Dear professor Brautigam,

It is a very interesting report with very relevant questions. I have made a reference and a link to the report on our website: www.emergingpowers.org I hope that is okay.

Carlos Oya said...

This is very useful, Deborah. It prompts me again to call for some serious comparative research so that some claims are put in perspective, in particular:

1. Cost-effectiveness of large-scale infrastructure projects (comparing whatever project qualifies as Chinese aid with relevant comparator in Western aid projects, i.e. World Bank and EU, two other important infrastructure financiers)

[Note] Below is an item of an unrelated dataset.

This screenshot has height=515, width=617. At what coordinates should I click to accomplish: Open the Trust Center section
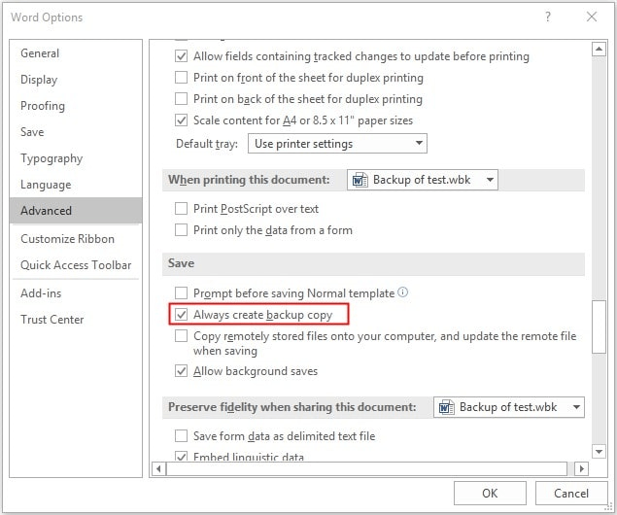(51, 320)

2. "unfair Chinese business practices": many of the issues mentioned are common practices in labour markets in most SSA countries, for both domestic and foreign companies, especially the use of contract labour and so on. Highlighting this as "Chinese" practice is bogus. It is a wider labour market problem. Despite WB indices (ding business etc.) the reality and practice of labour markets in much of Africa is far from what is written in labour laws. Ask South African investors too. So, in order to make these claims effectively some serious comparative labour conditions research across projects and investments is much needed. Who is doing this kind of research? Any ideas?

Deborah Brautigam said...

Peter, Links are welcome, thanks. Carlos, I agree with you on the need for comparative research. I know that Human Rights Watch has done a case study of Chinese labor practices in Zambian mining and I think it is comparative. The labor unions in Namibia sponsored a pretty good (if uneven) study of Chinese labor relations, with comparisons.

Anonymous said...

I think that "Chinese Investments in Africa: A labour Perspective"
African Labor Research network Anthony Yaw Baah and Herbert Jauch Accdra and Windhoek May 2009 can help.
It offers an overview from 10 African countries and is comparative by country and by industry sector.
dan

http://sask-fi-bin.directo.fi/@Bin/b12bfefb197fa769e99bf56680dfcbbb/1316370864/application/pdf/298928/China-Africa%20Report%202009-final.pdf

Deborah Brautigam said...

Yes, that's the study I wss referring to. Thanks for the link, dan.

Anonymous said...

Feels like china is copying America's cheap out sourced labour from made in china. Now china has cheap out source labour from made in africa. XD ....lol

Anonymous said...

With investment such as these do you Deborah, think Africa has benefited, or has it continued to provide the worlds riches to the powerful states?